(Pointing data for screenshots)
::::

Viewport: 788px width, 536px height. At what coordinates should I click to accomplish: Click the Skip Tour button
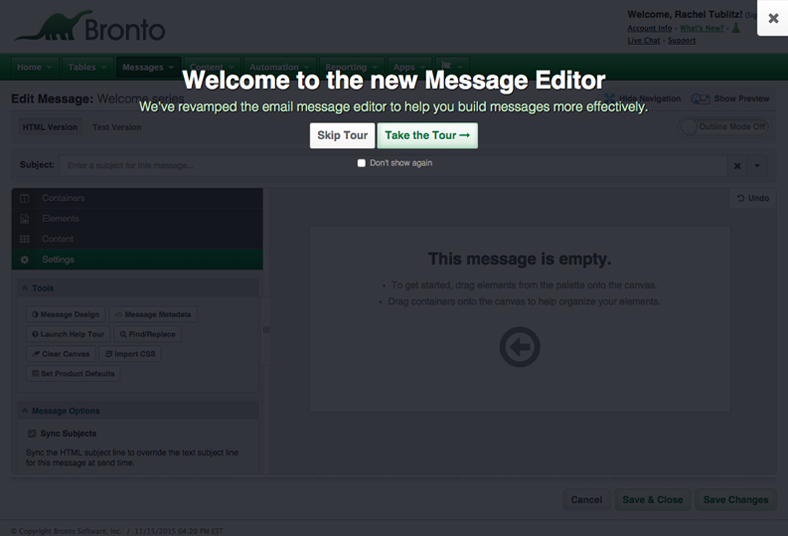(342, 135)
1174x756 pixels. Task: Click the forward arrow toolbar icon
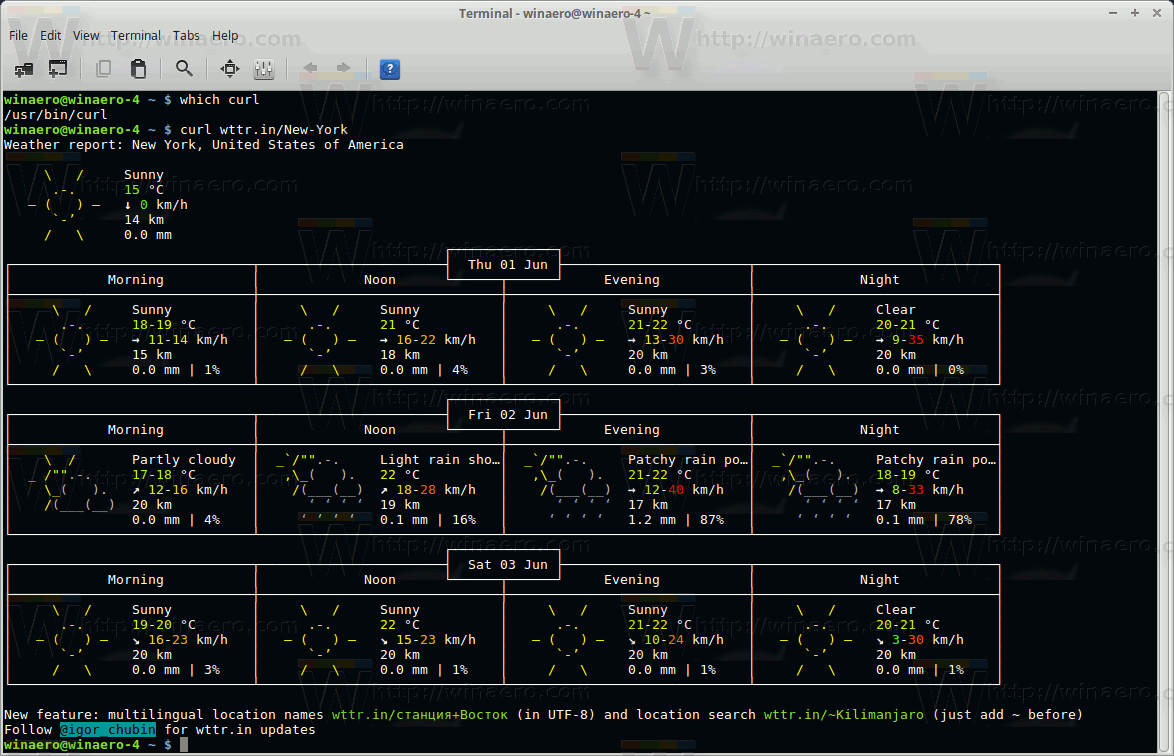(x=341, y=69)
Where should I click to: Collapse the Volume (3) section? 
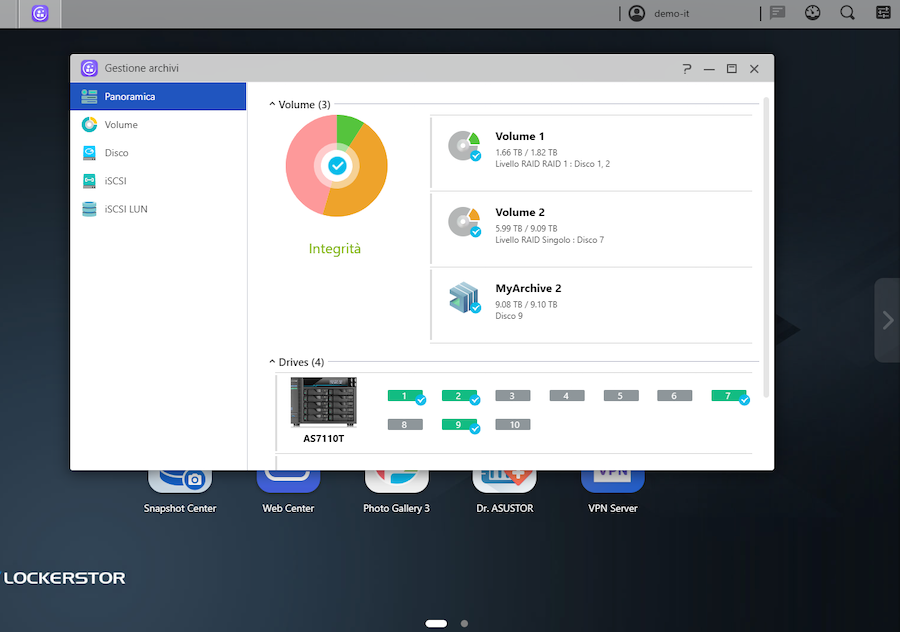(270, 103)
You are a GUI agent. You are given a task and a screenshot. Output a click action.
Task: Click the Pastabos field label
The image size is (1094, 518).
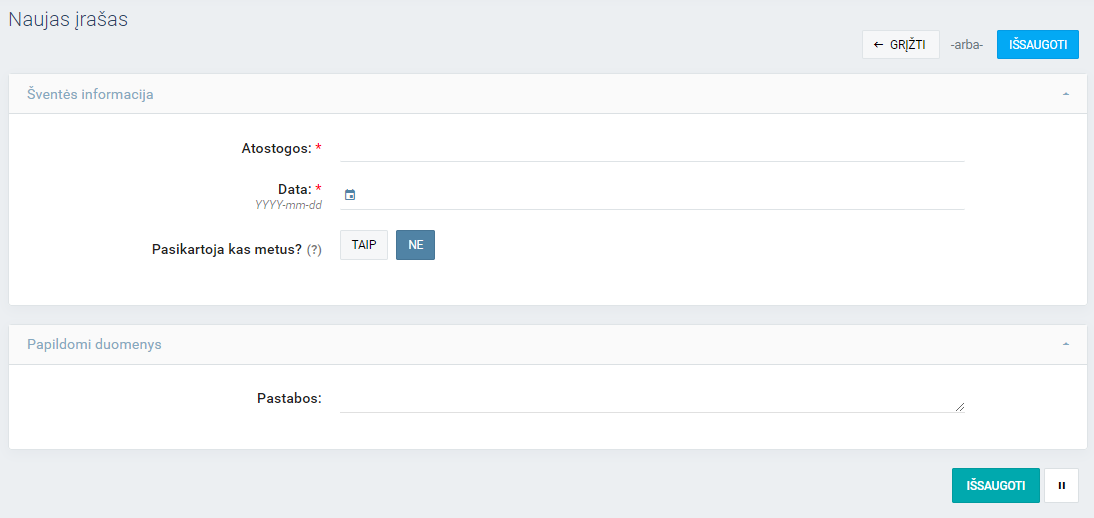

::::

**What is expected**
Rewrite all the rows above with "Skip Tour" changed to "Skip Intro" and nothing else altered. Leave the pictures out of your answer.

**Right answer**
Viewport: 788px width, 536px height. At what coordinates should I click to accomplish: Click the Skip Intro button
(342, 135)
1174x756 pixels. Task: Click the forward arrow toolbar icon
(x=341, y=69)
Where should I click to: Collapse the Volume (3) section? 
(270, 103)
You are a GUI agent. You are given a task and a screenshot. Output a click action.
Task: Click the Pastabos field label
The image size is (1094, 518).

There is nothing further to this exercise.